Jack Rabbit Jamboree
An Art Project That Jumps Out at You in Odessa
by KAY ELLINGTON
If you meet someone from Odessa, and they tell you they have six-foot-tall jackrabbits on their streets, it’s not a tall tale.
This association with jackrabbits began in 1932 at the very first Odessa Jackrabbit
Roping Contest — as a “hare-brained” publicity stunt during that year’s annual Odessa Rodeo. The contest is no longer held, and a more humane tribute can be found throughout the city today.

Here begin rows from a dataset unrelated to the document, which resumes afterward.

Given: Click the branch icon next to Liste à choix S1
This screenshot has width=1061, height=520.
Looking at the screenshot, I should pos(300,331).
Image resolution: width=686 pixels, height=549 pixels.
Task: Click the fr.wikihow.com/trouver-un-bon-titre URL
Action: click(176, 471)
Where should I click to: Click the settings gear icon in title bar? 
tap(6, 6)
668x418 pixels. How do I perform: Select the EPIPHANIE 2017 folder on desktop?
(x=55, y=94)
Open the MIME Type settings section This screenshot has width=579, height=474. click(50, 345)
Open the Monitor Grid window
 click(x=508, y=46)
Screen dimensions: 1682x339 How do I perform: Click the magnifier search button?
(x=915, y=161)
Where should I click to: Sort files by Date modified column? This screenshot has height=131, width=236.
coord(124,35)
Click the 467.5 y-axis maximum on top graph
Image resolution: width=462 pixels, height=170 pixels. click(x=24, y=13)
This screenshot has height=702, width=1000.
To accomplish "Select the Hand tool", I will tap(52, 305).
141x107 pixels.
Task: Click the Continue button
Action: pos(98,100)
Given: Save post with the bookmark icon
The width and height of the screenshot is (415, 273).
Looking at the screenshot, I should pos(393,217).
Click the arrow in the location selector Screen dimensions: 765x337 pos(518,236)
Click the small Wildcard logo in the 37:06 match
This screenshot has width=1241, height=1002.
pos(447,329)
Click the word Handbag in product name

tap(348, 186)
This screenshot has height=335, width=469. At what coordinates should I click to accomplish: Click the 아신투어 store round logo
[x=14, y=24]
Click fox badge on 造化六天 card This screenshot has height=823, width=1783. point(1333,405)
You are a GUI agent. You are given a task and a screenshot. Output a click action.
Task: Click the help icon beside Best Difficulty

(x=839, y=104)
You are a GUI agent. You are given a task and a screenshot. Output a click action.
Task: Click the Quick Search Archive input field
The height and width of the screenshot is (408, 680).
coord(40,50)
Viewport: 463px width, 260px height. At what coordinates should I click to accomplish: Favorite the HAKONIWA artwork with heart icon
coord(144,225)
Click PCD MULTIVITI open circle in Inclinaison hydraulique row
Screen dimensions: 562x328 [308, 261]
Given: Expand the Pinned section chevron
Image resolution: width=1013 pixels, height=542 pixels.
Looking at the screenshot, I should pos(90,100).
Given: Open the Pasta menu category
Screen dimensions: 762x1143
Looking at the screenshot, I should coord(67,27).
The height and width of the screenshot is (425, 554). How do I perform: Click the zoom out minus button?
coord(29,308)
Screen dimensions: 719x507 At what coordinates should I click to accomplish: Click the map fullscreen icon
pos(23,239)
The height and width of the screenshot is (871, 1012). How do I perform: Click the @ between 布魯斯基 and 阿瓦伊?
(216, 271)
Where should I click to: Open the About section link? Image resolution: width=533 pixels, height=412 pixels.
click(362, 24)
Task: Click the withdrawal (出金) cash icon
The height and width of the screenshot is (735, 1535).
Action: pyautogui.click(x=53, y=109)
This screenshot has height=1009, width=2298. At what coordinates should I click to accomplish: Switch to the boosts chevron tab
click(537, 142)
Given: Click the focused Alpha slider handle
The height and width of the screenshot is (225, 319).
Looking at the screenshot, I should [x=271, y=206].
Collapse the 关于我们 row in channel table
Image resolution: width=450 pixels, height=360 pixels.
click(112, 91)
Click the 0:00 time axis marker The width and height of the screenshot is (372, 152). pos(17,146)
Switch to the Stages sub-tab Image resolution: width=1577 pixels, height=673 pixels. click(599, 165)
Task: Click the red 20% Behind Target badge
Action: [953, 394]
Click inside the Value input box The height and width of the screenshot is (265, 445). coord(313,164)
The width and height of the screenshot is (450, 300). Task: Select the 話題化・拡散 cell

Historically, Odessans have always had a curious relationship with these cottontailed creatures. After all, the jackrabbit’s quickness, agility and uncanny ability to adapt to harsh environments reflect the characteristics of West Texans and Odessans.
“Right: Symphony de Bunny,” by Wesley Haynie, located at Odessa College on the northwest corner of 23rd Street and Andrews Highway.
The Jackrabbit Jamboree, launched in 2004 by a large, collaborative group of civil servants, commissioned local artists to paint 37 distinctive jackrabbit sculptures standing six feet tall that were then strategically placed around the city.
Each brightly decorated jackrabbit is unique to its host location. The designs reflect the locations’ background and are representative of the people who created them and the artists’ conceptions of Odessa at the time. The main goal of the project, made possible by the collaborative effort of several organizations, including the Odessa Council for the Arts & Humanities (OCA&H) and the Odessa Chamber of Commerce, was to increase cultural tourism and to provide art to the public.
Left: Big Sky Bunny,” by Sireesha Amaram, located at Medical Center Hospital off 5th Street in the courtyard of the new outpatient center.
Thirteen years later, the Jackrabbit Jamboree still offers a cultural immersion into the lives of Odessans and offers a unique attraction for visitors.
“Above: Fiesta Hare,” by Christie Lee Ray, located at Burnet Elementary School, 3700 Permian Dr.
From the Spring 2017 issue of Authentic Texas.